> _Task to complete_: Each line below should be set down again unchanged.

> _Information given_:
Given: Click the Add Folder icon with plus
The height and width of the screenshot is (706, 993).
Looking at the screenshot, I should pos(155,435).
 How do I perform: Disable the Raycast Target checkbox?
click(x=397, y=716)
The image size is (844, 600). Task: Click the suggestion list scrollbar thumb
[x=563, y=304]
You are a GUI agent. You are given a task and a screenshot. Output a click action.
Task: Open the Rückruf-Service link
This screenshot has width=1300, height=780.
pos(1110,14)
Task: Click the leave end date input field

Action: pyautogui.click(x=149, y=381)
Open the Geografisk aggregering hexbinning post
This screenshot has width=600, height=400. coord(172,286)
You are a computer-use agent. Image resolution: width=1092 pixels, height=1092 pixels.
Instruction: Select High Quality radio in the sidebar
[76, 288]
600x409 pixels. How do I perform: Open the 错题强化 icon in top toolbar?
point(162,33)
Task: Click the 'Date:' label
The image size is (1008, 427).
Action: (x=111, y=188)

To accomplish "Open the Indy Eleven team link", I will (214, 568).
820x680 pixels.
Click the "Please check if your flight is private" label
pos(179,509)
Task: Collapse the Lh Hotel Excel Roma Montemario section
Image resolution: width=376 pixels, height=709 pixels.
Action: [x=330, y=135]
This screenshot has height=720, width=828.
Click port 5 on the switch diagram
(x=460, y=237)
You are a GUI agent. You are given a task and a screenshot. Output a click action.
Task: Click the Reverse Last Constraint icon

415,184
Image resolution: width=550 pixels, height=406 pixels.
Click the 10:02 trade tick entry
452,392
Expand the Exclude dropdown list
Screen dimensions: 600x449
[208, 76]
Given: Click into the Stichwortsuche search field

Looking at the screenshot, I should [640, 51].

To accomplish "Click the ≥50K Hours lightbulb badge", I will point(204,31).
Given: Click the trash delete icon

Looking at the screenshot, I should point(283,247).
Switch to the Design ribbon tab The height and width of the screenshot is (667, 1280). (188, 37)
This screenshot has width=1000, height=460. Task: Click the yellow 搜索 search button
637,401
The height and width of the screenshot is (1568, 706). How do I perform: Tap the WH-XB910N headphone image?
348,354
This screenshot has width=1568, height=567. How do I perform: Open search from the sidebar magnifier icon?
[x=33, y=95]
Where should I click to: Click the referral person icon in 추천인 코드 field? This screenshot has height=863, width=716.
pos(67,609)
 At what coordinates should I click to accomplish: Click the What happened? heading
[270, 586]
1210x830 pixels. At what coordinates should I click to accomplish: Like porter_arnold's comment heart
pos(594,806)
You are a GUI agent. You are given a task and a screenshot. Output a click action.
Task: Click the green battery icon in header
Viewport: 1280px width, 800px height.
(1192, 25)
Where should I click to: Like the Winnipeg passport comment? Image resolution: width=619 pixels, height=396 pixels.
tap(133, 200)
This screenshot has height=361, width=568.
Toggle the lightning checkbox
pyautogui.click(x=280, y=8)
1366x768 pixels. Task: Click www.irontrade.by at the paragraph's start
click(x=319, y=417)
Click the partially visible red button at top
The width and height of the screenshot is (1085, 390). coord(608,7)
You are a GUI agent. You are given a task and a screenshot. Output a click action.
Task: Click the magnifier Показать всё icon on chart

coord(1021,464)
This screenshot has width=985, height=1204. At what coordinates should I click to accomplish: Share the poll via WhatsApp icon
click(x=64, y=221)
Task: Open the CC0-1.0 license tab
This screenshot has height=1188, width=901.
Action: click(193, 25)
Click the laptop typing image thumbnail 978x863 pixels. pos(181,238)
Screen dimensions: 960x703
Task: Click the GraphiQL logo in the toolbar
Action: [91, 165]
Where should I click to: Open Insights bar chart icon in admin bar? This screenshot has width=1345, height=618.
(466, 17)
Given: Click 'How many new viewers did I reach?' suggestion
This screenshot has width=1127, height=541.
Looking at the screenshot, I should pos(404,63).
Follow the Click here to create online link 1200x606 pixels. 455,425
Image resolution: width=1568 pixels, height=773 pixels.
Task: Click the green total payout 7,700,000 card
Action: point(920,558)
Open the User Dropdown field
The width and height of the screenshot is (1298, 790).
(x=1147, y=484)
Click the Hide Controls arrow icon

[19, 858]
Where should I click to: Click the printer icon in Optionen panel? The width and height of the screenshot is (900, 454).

> _Solution to the exercise_:
Given: Click the Add Folder icon with plus
The height and width of the screenshot is (706, 993).
Looking at the screenshot, I should pos(155,435).
 How do I perform: Disable the Raycast Target checkbox?
click(x=397, y=716)
The image size is (844, 600). Task: Click the suggestion list scrollbar thumb
[x=563, y=304]
You are a GUI agent. You are given a task and a screenshot. Output a click action.
Task: Open the Rückruf-Service link
This screenshot has width=1300, height=780.
pos(1110,14)
Task: Click the leave end date input field

Action: pyautogui.click(x=149, y=381)
Open the Geografisk aggregering hexbinning post
This screenshot has width=600, height=400. coord(172,286)
You are a computer-use agent. Image resolution: width=1092 pixels, height=1092 pixels.
Instruction: Select High Quality radio in the sidebar
[76, 288]
600x409 pixels. How do I perform: Open the 错题强化 icon in top toolbar?
point(162,33)
Task: Click the 'Date:' label
The image size is (1008, 427).
Action: (x=111, y=188)

To accomplish "Open the Indy Eleven team link", I will (214, 568).
820x680 pixels.
Click the "Please check if your flight is private" label
pos(179,509)
Task: Collapse the Lh Hotel Excel Roma Montemario section
Image resolution: width=376 pixels, height=709 pixels.
Action: [x=330, y=135]
This screenshot has height=720, width=828.
Click port 5 on the switch diagram
(x=460, y=237)
You are a GUI agent. You are given a task and a screenshot. Output a click action.
Task: Click the Reverse Last Constraint icon

415,184
Image resolution: width=550 pixels, height=406 pixels.
Click the 10:02 trade tick entry
452,392
Expand the Exclude dropdown list
Screen dimensions: 600x449
[208, 76]
Given: Click into the Stichwortsuche search field

Looking at the screenshot, I should [640, 51].

To accomplish "Click the ≥50K Hours lightbulb badge", I will point(204,31).
Given: Click the trash delete icon

Looking at the screenshot, I should point(283,247).
Switch to the Design ribbon tab The height and width of the screenshot is (667, 1280). (188, 37)
This screenshot has width=1000, height=460. Task: Click the yellow 搜索 search button
637,401
The height and width of the screenshot is (1568, 706). How do I perform: Tap the WH-XB910N headphone image?
348,354
This screenshot has width=1568, height=567. How do I perform: Open search from the sidebar magnifier icon?
[x=33, y=95]
Where should I click to: Click the referral person icon in 추천인 코드 field? This screenshot has height=863, width=716.
pos(67,609)
 At what coordinates should I click to accomplish: Click the What happened? heading
[270, 586]
1210x830 pixels. At what coordinates should I click to accomplish: Like porter_arnold's comment heart
pos(594,806)
You are a GUI agent. You are given a task and a screenshot. Output a click action.
Task: Click the green battery icon in header
Viewport: 1280px width, 800px height.
(1192, 25)
Where should I click to: Like the Winnipeg passport comment? Image resolution: width=619 pixels, height=396 pixels.
tap(133, 200)
This screenshot has height=361, width=568.
Toggle the lightning checkbox
pyautogui.click(x=280, y=8)
1366x768 pixels. Task: Click www.irontrade.by at the paragraph's start
click(x=319, y=417)
Click the partially visible red button at top
The width and height of the screenshot is (1085, 390). coord(608,7)
You are a GUI agent. You are given a task and a screenshot. Output a click action.
Task: Click the magnifier Показать всё icon on chart

coord(1021,464)
This screenshot has width=985, height=1204. At what coordinates should I click to accomplish: Share the poll via WhatsApp icon
click(x=64, y=221)
Task: Open the CC0-1.0 license tab
This screenshot has height=1188, width=901.
Action: click(193, 25)
Click the laptop typing image thumbnail 978x863 pixels. pos(181,238)
Screen dimensions: 960x703
Task: Click the GraphiQL logo in the toolbar
Action: [91, 165]
Where should I click to: Open Insights bar chart icon in admin bar? This screenshot has width=1345, height=618.
(466, 17)
Given: Click 'How many new viewers did I reach?' suggestion
This screenshot has width=1127, height=541.
Looking at the screenshot, I should pos(404,63).
Follow the Click here to create online link 1200x606 pixels. 455,425
Image resolution: width=1568 pixels, height=773 pixels.
Task: Click the green total payout 7,700,000 card
Action: point(920,558)
Open the User Dropdown field
The width and height of the screenshot is (1298, 790).
(x=1147, y=484)
Click the Hide Controls arrow icon

[19, 858]
Where should I click to: Click the printer icon in Optionen panel? The width and height of the screenshot is (900, 454).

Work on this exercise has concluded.